##### Extracted information

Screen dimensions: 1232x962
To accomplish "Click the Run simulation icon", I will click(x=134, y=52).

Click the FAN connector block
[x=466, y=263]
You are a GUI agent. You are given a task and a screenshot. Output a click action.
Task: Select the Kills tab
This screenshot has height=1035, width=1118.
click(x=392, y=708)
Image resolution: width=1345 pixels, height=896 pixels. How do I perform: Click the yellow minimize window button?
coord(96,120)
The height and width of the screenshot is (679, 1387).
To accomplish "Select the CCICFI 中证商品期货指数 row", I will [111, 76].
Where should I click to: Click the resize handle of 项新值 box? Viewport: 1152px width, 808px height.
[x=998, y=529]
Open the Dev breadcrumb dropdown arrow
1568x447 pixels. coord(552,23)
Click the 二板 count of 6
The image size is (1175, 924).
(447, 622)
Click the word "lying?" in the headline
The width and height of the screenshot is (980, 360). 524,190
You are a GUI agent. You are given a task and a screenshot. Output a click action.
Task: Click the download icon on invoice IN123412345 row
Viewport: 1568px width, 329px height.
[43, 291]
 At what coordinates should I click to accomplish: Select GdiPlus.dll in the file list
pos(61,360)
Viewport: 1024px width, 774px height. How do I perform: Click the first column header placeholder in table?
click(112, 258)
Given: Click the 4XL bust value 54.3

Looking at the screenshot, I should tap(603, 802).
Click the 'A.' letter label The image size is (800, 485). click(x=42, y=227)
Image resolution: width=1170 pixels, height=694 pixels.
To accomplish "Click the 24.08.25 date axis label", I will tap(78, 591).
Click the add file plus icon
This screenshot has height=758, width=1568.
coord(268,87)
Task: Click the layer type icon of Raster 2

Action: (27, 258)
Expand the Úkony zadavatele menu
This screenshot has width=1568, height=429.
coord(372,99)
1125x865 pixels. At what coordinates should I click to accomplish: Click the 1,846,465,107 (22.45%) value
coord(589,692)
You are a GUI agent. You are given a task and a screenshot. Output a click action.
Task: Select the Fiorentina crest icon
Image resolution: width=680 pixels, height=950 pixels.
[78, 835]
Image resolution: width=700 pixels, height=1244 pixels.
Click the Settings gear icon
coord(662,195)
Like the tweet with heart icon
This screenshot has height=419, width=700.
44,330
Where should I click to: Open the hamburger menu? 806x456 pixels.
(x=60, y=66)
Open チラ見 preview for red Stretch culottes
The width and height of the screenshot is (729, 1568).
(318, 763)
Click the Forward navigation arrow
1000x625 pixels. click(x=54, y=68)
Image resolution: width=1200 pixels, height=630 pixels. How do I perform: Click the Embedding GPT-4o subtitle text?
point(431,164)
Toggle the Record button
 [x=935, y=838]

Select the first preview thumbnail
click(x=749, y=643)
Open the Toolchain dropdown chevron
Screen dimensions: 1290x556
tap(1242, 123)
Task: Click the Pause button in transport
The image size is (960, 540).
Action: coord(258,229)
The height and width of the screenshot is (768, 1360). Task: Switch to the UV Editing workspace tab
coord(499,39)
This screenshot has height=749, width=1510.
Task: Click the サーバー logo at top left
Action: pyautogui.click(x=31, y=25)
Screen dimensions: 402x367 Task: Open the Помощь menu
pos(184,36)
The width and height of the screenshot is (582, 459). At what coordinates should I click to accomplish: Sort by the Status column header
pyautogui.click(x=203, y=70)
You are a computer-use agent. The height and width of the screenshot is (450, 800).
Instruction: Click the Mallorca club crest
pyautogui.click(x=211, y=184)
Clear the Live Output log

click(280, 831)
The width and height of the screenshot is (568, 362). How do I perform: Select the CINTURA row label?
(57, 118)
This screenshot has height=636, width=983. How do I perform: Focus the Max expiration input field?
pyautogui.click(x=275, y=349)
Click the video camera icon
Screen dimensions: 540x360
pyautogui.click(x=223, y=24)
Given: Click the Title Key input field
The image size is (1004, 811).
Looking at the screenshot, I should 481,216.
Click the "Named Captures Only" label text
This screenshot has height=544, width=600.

##########

Exercise instructions: All lines that contain the word "will" must be copied from the records above.

Task result:
To accomplish "Click the Run simulation icon", I will click(x=134, y=52).
To accomplish "Select the CCICFI 中证商品期货指数 row", I will [111, 76].
To accomplish "Click the 24.08.25 date axis label", I will tap(78, 591).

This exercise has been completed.